Mr. Emmanuel Baidoo, Senior Manager Sustainability of AngloGold Ashanti, made this known in a speech read on his behalf by Mr. Daniel Arthur-Bentum, Economic Development Superintendent of the company, at a ceremony to distribute the seedlings to the farmers at Adaase in the Obuasi Municipality.

A section of the 30,000 oil palm nursery

Mr. Baidoo said the 30,000 oil palm seedlings constituted phase one of its Climate Resilient Oil Palm Project (CROPP), and formed part of the company’s 10-year Social Economic Development Plan (SEDP) initiated in 2022, in partnership with Solidaridad West Africa in five districts and one municipal in Adansi.

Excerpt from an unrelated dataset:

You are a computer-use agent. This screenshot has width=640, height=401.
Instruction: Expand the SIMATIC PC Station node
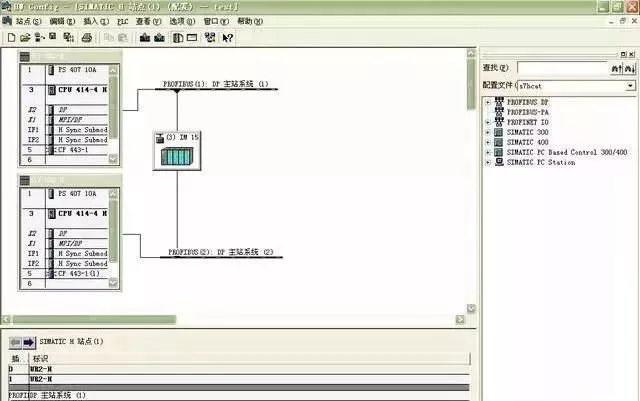tap(487, 162)
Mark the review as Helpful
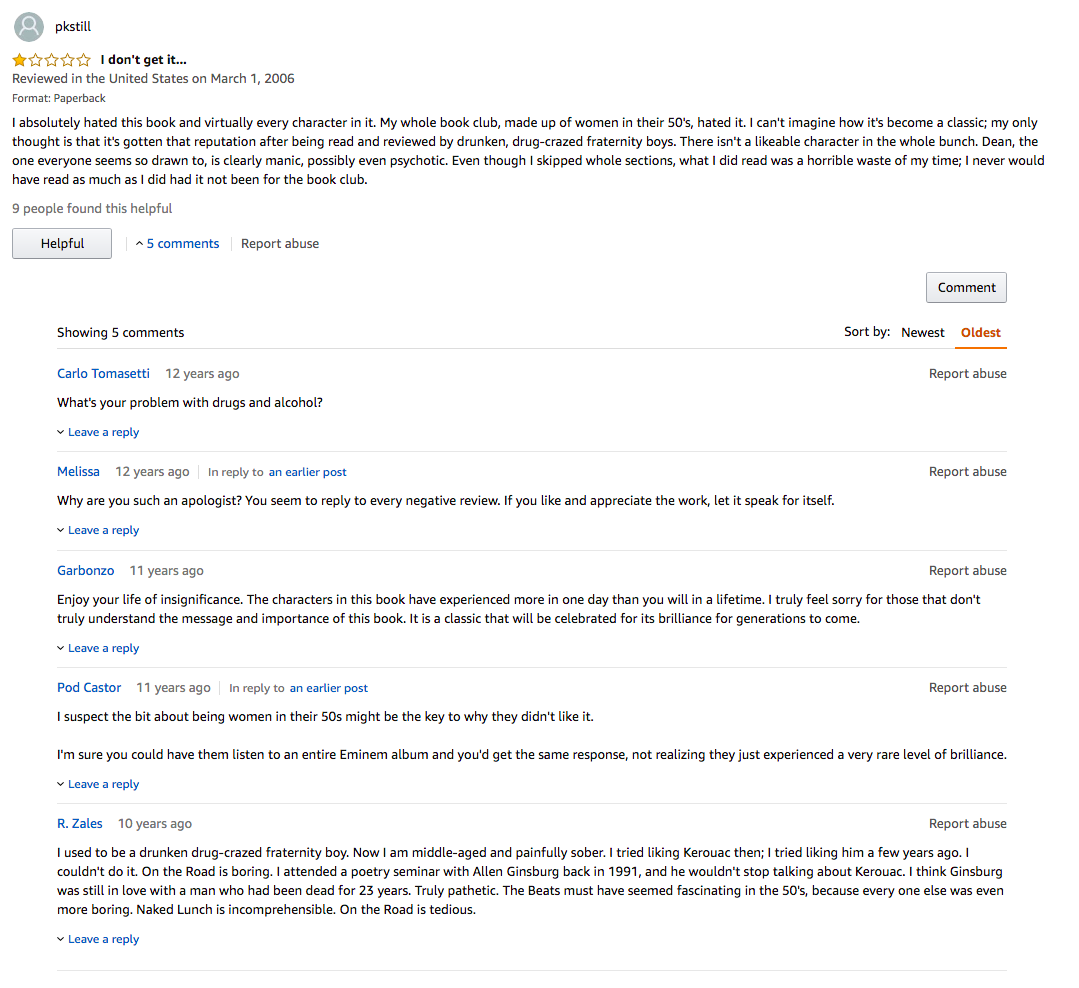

He said reclaimed galamsey sites across the district would also be taken care of in the distribution of the seedlings.

According to Mr. Baidoo, AngloGold Ashanti had invested a total of GH¢1.8 million into phase one of the project with the seedlings, valued at GH¢105.000.

The Obuasi East District Director of Agriculture, Mr. Osei Yaw, urged the various co-operative groups, which would manage the oil palm industry, to work hard to make Adansi a major oil palm-production destination in Ghana.

Nana Barima Nsu Antwi Kwaning II, Fomena Benkumhene, who represented the Adansihene, said oil palm had proved to be useful to humanity in so many ways, and urged the entire Adansiman to wholeheartedly embrace the mass production, spearheaded by AngloGold.

Speaking exclusively to The Chronicle later, Nana Edmundson Appiah, President of Obuasiman Oil Palm Growers and Marketing Society Limited, expressed his appreciation to AngloGold Ashanti for supporting mass production of oil palm in Adansi.

He pointed out that by this initiative, the company had demonstrated to Ghanaians that galamsey sites could be filled or reclaimed and planted with oil palm seedlings to make them useful.

He called on the teeming youth in Adansi not to shun the oil palm cultivation initiative, but rather embrace it.